Tuesday, May 29, 2012

Wednesday Wish (39)


Continued from last week…

Doorbell
Photo by Bailey Photographic via Flickr

The doorbell echoed throughout the house, emptiness echoing back to me. I swallowed, wondering if I was doing the right thing, how such daring found me. But only for a brief moment. As soon as I looked out at the flowers, both dead and thriving, I knew I was exactly where I was meant to be. I took a deep breath and turned back to the door. No one answered. I listened intently. No footsteps, no doors closing…no nothing. I pressed the doorbell a second time.

The small rectangle of glass in the door tempted me. I took a quick peek, hoping to see someone coming down the hall or the stair, maybe even old Jim himself hobbling slowly along with a cane. Instead, I found more than I ever expected. The rug in the foyer dirty and part of it crumpled up in a wad. More flowers in the entryway, drooping, yellow. Packets of white socks, one after the other, unopened, stacked, leaning to one side. A pile of dusty, dirty old shoes, their pairs not easily spotted. An unopened wrapped gift thrown beside some keys and a big cardboard box that looked to be some sort of exercise equipment, again, unopened, leaning in such a way that no one could pass through the front door even if they wanted to. The house was a mess. A shiver ran up my spine. Old Jim was in worse shape than I imagined.

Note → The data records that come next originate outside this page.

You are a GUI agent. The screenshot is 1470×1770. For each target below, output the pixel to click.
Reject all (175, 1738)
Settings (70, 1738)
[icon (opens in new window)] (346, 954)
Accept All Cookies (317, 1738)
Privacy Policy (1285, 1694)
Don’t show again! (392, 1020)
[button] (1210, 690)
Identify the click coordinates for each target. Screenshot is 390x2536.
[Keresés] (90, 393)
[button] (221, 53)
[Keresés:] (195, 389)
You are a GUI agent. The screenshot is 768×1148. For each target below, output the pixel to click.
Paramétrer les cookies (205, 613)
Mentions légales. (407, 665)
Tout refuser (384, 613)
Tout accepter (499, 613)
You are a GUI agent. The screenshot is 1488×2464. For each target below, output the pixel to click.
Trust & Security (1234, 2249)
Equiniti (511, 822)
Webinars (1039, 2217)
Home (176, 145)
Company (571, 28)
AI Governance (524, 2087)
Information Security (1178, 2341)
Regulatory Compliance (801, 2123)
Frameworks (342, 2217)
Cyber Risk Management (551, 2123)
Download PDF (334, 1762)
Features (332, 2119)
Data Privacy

I knew he wouldn’t answer. But I also knew he was there. I could feel him. When I let his presence enter me, he felt cold to the touch and tiny, distant, like a bird flying aimlessly, tens of miles away. Was that his fear? Strangely, he also felt slightly hopeful, a single red feather shining brightly on that same bird’s side. Was that an invitation?

I felt the magical intrigue a second time, as obvious to me as the shoes on my feet. My spirit perked. My smile broadened. I fine tuned my senses and seemed to taste the thread of Jim’s heart longing to be heard, to be seen, to be...touched. And right along side it, again I tasted a darkness, a distance that told me he wouldn’t ever dare open up to me, a stranger who knew nothing of his pain. Never. But still, I had to try.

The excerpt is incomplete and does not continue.